- Objective -
Could you give every line of the rows below as a JSON list of strings, one string per line, with blank lines left out?

- Provided entries -
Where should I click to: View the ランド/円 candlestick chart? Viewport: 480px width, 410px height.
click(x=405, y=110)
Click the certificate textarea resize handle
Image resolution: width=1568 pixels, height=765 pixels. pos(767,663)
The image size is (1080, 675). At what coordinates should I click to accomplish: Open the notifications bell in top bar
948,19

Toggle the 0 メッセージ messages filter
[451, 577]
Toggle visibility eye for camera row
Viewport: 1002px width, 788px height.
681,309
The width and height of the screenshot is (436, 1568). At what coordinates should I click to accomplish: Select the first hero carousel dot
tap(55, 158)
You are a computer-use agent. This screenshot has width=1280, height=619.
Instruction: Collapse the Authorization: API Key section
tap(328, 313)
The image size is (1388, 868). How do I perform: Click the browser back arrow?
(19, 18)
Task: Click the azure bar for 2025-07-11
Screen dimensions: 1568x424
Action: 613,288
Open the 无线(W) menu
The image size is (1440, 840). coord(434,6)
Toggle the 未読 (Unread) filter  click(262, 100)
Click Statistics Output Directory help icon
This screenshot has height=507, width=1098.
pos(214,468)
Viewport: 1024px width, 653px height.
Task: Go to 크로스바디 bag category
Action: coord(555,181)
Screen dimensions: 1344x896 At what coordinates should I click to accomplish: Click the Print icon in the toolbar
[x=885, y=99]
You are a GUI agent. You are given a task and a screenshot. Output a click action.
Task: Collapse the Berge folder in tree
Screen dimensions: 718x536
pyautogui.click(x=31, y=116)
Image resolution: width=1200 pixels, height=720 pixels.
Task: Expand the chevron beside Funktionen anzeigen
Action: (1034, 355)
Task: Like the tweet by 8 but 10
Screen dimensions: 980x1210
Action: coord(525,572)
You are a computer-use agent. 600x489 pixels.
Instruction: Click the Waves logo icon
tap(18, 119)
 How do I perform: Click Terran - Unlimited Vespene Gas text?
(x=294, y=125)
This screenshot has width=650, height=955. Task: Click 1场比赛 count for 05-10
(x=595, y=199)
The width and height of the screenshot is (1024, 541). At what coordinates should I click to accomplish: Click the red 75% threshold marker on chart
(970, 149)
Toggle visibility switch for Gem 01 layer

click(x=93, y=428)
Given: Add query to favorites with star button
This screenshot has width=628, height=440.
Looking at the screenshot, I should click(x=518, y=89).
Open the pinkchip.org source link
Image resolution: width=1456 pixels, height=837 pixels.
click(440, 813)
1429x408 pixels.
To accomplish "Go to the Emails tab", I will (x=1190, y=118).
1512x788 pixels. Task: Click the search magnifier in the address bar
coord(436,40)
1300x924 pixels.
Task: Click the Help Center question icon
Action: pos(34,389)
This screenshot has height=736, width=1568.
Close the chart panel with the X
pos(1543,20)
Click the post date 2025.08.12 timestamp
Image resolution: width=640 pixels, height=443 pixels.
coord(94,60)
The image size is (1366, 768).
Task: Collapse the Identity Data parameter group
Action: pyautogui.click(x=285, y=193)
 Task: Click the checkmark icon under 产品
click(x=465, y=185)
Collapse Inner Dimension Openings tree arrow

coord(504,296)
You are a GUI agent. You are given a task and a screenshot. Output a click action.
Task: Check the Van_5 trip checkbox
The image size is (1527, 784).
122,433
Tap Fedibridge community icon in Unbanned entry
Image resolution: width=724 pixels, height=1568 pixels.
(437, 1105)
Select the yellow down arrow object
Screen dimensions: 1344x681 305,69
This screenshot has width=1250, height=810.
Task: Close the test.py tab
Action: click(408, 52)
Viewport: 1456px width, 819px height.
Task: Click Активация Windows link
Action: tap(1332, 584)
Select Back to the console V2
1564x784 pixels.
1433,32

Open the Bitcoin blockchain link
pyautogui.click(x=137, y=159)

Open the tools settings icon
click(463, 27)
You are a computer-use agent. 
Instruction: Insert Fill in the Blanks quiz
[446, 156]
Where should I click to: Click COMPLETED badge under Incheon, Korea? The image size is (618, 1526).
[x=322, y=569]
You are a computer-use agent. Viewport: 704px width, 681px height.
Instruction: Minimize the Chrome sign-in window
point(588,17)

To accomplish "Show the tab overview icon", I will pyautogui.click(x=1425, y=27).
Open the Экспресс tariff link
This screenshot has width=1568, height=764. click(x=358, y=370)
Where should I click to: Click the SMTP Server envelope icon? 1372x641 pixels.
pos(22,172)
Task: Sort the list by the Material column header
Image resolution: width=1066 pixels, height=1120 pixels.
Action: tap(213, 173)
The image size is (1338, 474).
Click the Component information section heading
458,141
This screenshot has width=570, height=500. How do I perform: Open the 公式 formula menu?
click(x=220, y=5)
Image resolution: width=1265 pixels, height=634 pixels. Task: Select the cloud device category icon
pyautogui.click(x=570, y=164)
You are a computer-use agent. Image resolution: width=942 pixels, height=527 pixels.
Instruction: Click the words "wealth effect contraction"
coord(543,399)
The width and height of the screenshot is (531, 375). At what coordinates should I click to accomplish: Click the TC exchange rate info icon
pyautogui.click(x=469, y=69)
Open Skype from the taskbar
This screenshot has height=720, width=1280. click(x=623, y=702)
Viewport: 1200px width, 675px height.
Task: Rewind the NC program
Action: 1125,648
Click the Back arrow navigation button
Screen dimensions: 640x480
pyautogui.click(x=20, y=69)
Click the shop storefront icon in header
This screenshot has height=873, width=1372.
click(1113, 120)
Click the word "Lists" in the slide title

- Solved exercise -
[
  "Where should I click to: View the ランド/円 candlestick chart? Viewport: 480px width, 410px height.",
  "click(x=405, y=110)",
  "Click the certificate textarea resize handle",
  "Image resolution: width=1568 pixels, height=765 pixels. pos(767,663)",
  "The image size is (1080, 675). At what coordinates should I click to accomplish: Open the notifications bell in top bar",
  "948,19",
  "Toggle the 0 メッセージ messages filter",
  "[451, 577]",
  "Toggle visibility eye for camera row",
  "Viewport: 1002px width, 788px height.",
  "681,309",
  "The width and height of the screenshot is (436, 1568). At what coordinates should I click to accomplish: Select the first hero carousel dot",
  "tap(55, 158)",
  "You are a computer-use agent. This screenshot has width=1280, height=619.",
  "Instruction: Collapse the Authorization: API Key section",
  "tap(328, 313)",
  "The image size is (1388, 868). How do I perform: Click the browser back arrow?",
  "(19, 18)",
  "Task: Click the azure bar for 2025-07-11",
  "Screen dimensions: 1568x424",
  "Action: 613,288",
  "Open the 无线(W) menu",
  "The image size is (1440, 840). coord(434,6)",
  "Toggle the 未読 (Unread) filter  click(262, 100)",
  "Click Statistics Output Directory help icon",
  "This screenshot has height=507, width=1098.",
  "pos(214,468)",
  "Viewport: 1024px width, 653px height.",
  "Task: Go to 크로스바디 bag category",
  "Action: coord(555,181)",
  "Screen dimensions: 1344x896 At what coordinates should I click to accomplish: Click the Print icon in the toolbar",
  "[x=885, y=99]",
  "You are a GUI agent. You are given a task and a screenshot. Output a click action.",
  "Task: Collapse the Berge folder in tree",
  "Screen dimensions: 718x536",
  "pyautogui.click(x=31, y=116)",
  "Image resolution: width=1200 pixels, height=720 pixels.",
  "Task: Expand the chevron beside Funktionen anzeigen",
  "Action: (1034, 355)",
  "Task: Like the tweet by 8 but 10",
  "Screen dimensions: 980x1210",
  "Action: coord(525,572)",
  "You are a computer-use agent. 600x489 pixels.",
  "Instruction: Click the Waves logo icon",
  "tap(18, 119)",
  " How do I perform: Click Terran - Unlimited Vespene Gas text?",
  "(x=294, y=125)",
  "This screenshot has width=650, height=955. Task: Click 1场比赛 count for 05-10",
  "(x=595, y=199)",
  "The width and height of the screenshot is (1024, 541). At what coordinates should I click to accomplish: Click the red 75% threshold marker on chart",
  "(970, 149)",
  "Toggle visibility switch for Gem 01 layer",
  "click(x=93, y=428)",
  "Given: Add query to favorites with star button",
  "This screenshot has width=628, height=440.",
  "Looking at the screenshot, I should click(x=518, y=89).",
  "Open the pinkchip.org source link",
  "Image resolution: width=1456 pixels, height=837 pixels.",
  "click(440, 813)",
  "1429x408 pixels.",
  "To accomplish \"Go to the Emails tab\", I will (x=1190, y=118).",
  "1512x788 pixels. Task: Click the search magnifier in the address bar",
  "coord(436,40)",
  "1300x924 pixels.",
  "Task: Click the Help Center question icon",
  "Action: pos(34,389)",
  "This screenshot has height=736, width=1568.",
  "Close the chart panel with the X",
  "pos(1543,20)",
  "Click the post date 2025.08.12 timestamp",
  "Image resolution: width=640 pixels, height=443 pixels.",
  "coord(94,60)",
  "The image size is (1366, 768).",
  "Task: Collapse the Identity Data parameter group",
  "Action: pyautogui.click(x=285, y=193)",
  " Task: Click the checkmark icon under 产品",
  "click(x=465, y=185)",
  "Collapse Inner Dimension Openings tree arrow",
  "coord(504,296)",
  "You are a GUI agent. You are given a task and a screenshot. Output a click action.",
  "Task: Check the Van_5 trip checkbox",
  "The image size is (1527, 784).",
  "122,433",
  "Tap Fedibridge community icon in Unbanned entry",
  "Image resolution: width=724 pixels, height=1568 pixels.",
  "(437, 1105)",
  "Select the yellow down arrow object",
  "Screen dimensions: 1344x681 305,69",
  "This screenshot has width=1250, height=810.",
  "Task: Close the test.py tab",
  "Action: click(408, 52)",
  "Viewport: 1456px width, 819px height.",
  "Task: Click Активация Windows link",
  "Action: tap(1332, 584)",
  "Select Back to the console V2",
  "1564x784 pixels.",
  "1433,32",
  "Open the Bitcoin blockchain link",
  "pyautogui.click(x=137, y=159)",
  "Open the tools settings icon",
  "click(463, 27)",
  "You are a computer-use agent. ",
  "Instruction: Insert Fill in the Blanks quiz",
  "[446, 156]",
  "Where should I click to: Click COMPLETED badge under Incheon, Korea? The image size is (618, 1526).",
  "[x=322, y=569]",
  "You are a computer-use agent. Viewport: 704px width, 681px height.",
  "Instruction: Minimize the Chrome sign-in window",
  "point(588,17)",
  "To accomplish \"Show the tab overview icon\", I will pyautogui.click(x=1425, y=27).",
  "Open the Экспресс tariff link",
  "This screenshot has width=1568, height=764. click(x=358, y=370)",
  "Where should I click to: Click the SMTP Server envelope icon? 1372x641 pixels.",
  "pos(22,172)",
  "Task: Sort the list by the Material column header",
  "Image resolution: width=1066 pixels, height=1120 pixels.",
  "Action: tap(213, 173)",
  "The image size is (1338, 474).",
  "Click the Component information section heading",
  "458,141",
  "This screenshot has width=570, height=500. How do I perform: Open the 公式 formula menu?",
  "click(x=220, y=5)",
  "Image resolution: width=1265 pixels, height=634 pixels. Task: Select the cloud device category icon",
  "pyautogui.click(x=570, y=164)",
  "You are a computer-use agent. Image resolution: width=942 pixels, height=527 pixels.",
  "Instruction: Click the words \"wealth effect contraction\"",
  "coord(543,399)",
  "The width and height of the screenshot is (531, 375). At what coordinates should I click to accomplish: Click the TC exchange rate info icon",
  "pyautogui.click(x=469, y=69)",
  "Open Skype from the taskbar",
  "This screenshot has height=720, width=1280. click(x=623, y=702)",
  "Viewport: 1200px width, 675px height.",
  "Task: Rewind the NC program",
  "Action: 1125,648",
  "Click the Back arrow navigation button",
  "Screen dimensions: 640x480",
  "pyautogui.click(x=20, y=69)",
  "Click the shop storefront icon in header",
  "This screenshot has height=873, width=1372.",
  "click(1113, 120)",
  "Click the word \"Lists\" in the slide title"
]